## TASK MATERIAL
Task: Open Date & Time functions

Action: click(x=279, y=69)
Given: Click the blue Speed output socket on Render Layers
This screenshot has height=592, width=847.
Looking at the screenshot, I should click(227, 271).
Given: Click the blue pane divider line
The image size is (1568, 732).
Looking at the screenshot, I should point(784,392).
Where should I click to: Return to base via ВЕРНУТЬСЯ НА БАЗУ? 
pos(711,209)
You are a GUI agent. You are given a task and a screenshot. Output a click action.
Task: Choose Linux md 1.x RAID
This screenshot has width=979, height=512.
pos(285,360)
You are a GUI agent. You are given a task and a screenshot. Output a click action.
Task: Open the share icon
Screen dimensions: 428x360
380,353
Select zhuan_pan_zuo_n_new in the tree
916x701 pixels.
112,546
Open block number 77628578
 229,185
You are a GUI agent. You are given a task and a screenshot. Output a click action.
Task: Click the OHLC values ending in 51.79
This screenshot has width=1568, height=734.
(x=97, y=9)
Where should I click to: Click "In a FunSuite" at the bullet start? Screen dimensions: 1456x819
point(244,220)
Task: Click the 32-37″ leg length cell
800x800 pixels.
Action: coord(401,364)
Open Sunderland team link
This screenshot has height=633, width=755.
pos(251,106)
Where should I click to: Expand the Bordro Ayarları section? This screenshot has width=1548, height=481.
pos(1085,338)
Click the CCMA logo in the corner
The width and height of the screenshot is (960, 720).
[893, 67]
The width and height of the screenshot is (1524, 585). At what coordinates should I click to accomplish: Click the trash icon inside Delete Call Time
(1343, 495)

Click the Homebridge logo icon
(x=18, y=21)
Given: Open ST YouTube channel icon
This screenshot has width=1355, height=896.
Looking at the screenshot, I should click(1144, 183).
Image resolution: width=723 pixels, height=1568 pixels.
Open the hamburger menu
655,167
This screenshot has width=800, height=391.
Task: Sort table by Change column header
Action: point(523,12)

## YOUR INSTRUCTIONS
In full and without changes, copy the entries above.

## RESPONSE TO THE TASK
Task: Open Date & Time functions

Action: click(x=279, y=69)
Given: Click the blue Speed output socket on Render Layers
This screenshot has height=592, width=847.
Looking at the screenshot, I should click(227, 271).
Given: Click the blue pane divider line
The image size is (1568, 732).
Looking at the screenshot, I should point(784,392).
Where should I click to: Return to base via ВЕРНУТЬСЯ НА БАЗУ? 
pos(711,209)
You are a GUI agent. You are given a task and a screenshot. Output a click action.
Task: Choose Linux md 1.x RAID
This screenshot has width=979, height=512.
pos(285,360)
You are a GUI agent. You are given a task and a screenshot. Output a click action.
Task: Open the share icon
Screen dimensions: 428x360
380,353
Select zhuan_pan_zuo_n_new in the tree
916x701 pixels.
112,546
Open block number 77628578
 229,185
You are a GUI agent. You are given a task and a screenshot. Output a click action.
Task: Click the OHLC values ending in 51.79
This screenshot has width=1568, height=734.
(x=97, y=9)
Where should I click to: Click "In a FunSuite" at the bullet start? Screen dimensions: 1456x819
point(244,220)
Task: Click the 32-37″ leg length cell
800x800 pixels.
Action: coord(401,364)
Open Sunderland team link
This screenshot has height=633, width=755.
pos(251,106)
Where should I click to: Expand the Bordro Ayarları section? This screenshot has width=1548, height=481.
pos(1085,338)
Click the CCMA logo in the corner
The width and height of the screenshot is (960, 720).
[893, 67]
The width and height of the screenshot is (1524, 585). At what coordinates should I click to accomplish: Click the trash icon inside Delete Call Time
(1343, 495)

Click the Homebridge logo icon
(x=18, y=21)
Given: Open ST YouTube channel icon
This screenshot has width=1355, height=896.
Looking at the screenshot, I should click(1144, 183).
Image resolution: width=723 pixels, height=1568 pixels.
Open the hamburger menu
655,167
This screenshot has width=800, height=391.
Task: Sort table by Change column header
Action: point(523,12)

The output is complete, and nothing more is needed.